3. Move JavaScript code that perhaps isn’t’ as important or relevant for the initial page render towards the bottom of the HTML document to help improve performance and minimise resource contention.

Internal Linking

Ensure that internal links are implemented with regular anchor tags within your HTML code, or, using the <a hrefs=”https://www.example.com”/> HTML tag in the DOM instead of using JavaScript onclick events. This is because web crawlers will not associate these types of internal links with the main architecture and navigation of your website.

Indexability

There are two quick ways to check whether your JavaScript (or any other) content is being indexed by Google.

The quickest way to do this, is via a site search.

To see whether Google has indexed a particular web page, type: “site:URL”.

To see whether Google has indexed particular content on a web page, type: “ [content you want to check] site:URL”

We can see in the above example that the text “Looper pedals” is highlighted in bold by Google. If the snippet does not show up, then it means that this particular part of the content has not been indexed by Google.

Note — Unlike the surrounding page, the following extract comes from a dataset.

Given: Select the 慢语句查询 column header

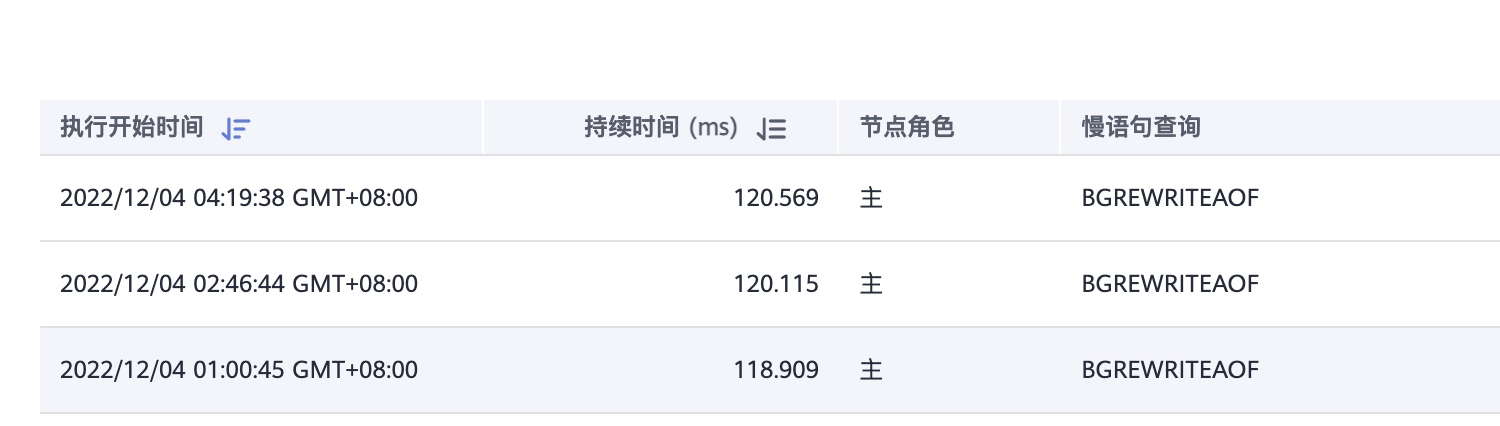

If you want to be absolutely sure, use the URL Inspection Tool, which is a more accurate method.

Your JavaScript content may not have been indexed for the following reasons:

  • Googlebot encountered timeouts – it took too long for Googlebot to render the entire page, so some of the content may not have been rendered and indexed.
  • Google had rendering issues – check the URL Inspection tool to ensure there weren’t any issues when Google tried to render the web page.
  • Content is low quality – Google may have skipped the content entirely if it deemed it as offering little value.
  • Blocked resources – it is possible the resource was simply blocked which meant that Googlebot was unable to access it, let alone render and index it.

Fix Images and Lazy-Loaded Content

User experience is key to Google. One of the core factors that can drastically hinder UX is images – they can be costly on both bandwidth and performance. Google recommends using lazy-loading.

Lazy-loading is the process of only loading the images (or other resource-heavy content) when the user is about to see them.

Below are some guidelines on how to implement lazy-loading in a search-friendly way so as not to inadvertently hide content from Google:

  • Load content only when it’s visible in the viewport – make sure that your lazy-loading implementation loads the relevant content when it is visible in the viewport. This will allow Googlebot to see all of the content on the webpage. It also puts less strain on the browser and improves the user experience.
  • Infinite Scroll – if you have adopted an infinite scroll experience on your website, ensure that paginated loading is supported. This is recommended as it “allows them (users) to share and reengage with your content”, but also allows Googlebot to “show a link to a specific point in the content, rather than the top of an infinite scrolling page”. To achieve this, Google recommends that you provide a unique link to each section (i.e. each paginated page) that users can share and load directly.